Output all the entries word for word. Omit the pictures.

--- Material provided Enclosed Below ---

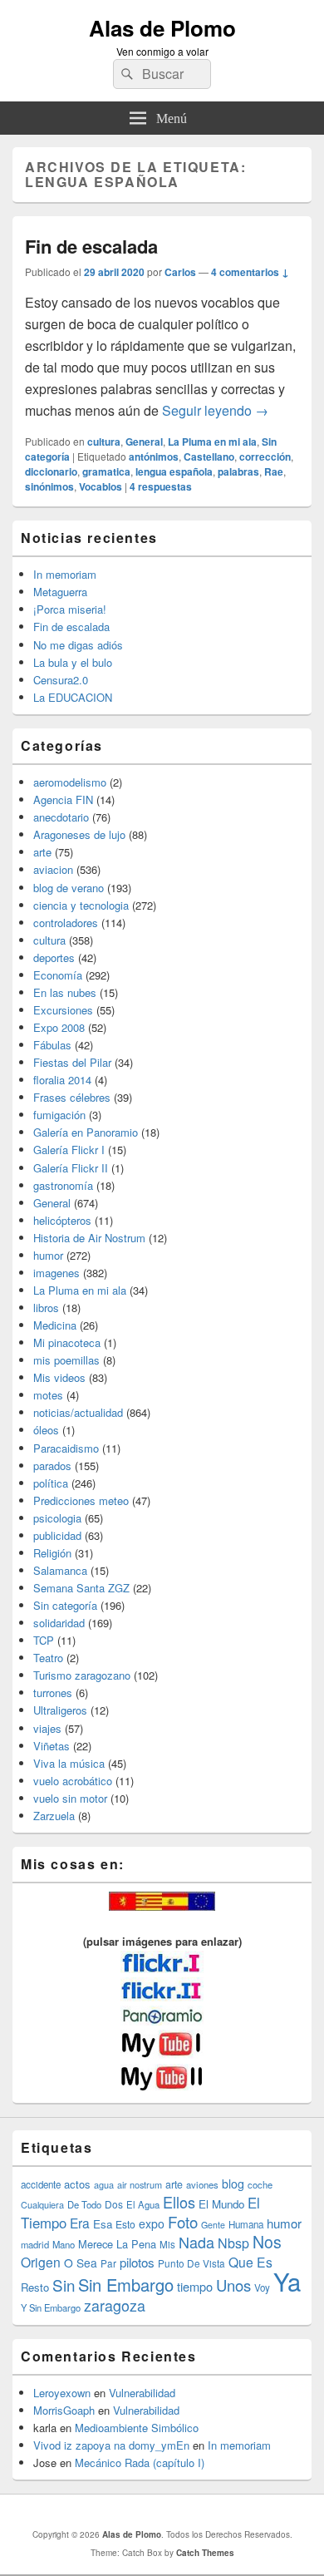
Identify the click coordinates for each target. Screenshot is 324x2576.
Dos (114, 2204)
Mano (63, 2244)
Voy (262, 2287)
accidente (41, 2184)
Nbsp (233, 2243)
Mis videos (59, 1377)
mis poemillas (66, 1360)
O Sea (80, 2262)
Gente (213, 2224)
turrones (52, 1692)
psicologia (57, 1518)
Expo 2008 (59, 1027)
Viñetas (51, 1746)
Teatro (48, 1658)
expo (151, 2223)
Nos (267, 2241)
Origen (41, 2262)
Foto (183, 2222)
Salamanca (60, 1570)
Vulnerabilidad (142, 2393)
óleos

--- End of Enclosed Material provided ---

Reply to the task:
Identify the click coordinates for each target. Screenshot is 324x2576.
Dos (114, 2204)
Mano (63, 2244)
Voy (262, 2287)
accidente (41, 2184)
Nbsp (233, 2243)
Mis videos (59, 1377)
mis poemillas (66, 1360)
O Sea (80, 2262)
Gente (213, 2224)
turrones (52, 1692)
psicologia (57, 1518)
Expo 2008 (59, 1027)
Viñetas (51, 1746)
Teatro (48, 1658)
expo (151, 2223)
Nos (267, 2241)
Origen (41, 2262)
Foto (183, 2222)
Salamanca (60, 1570)
Vulnerabilidad (142, 2393)
óleos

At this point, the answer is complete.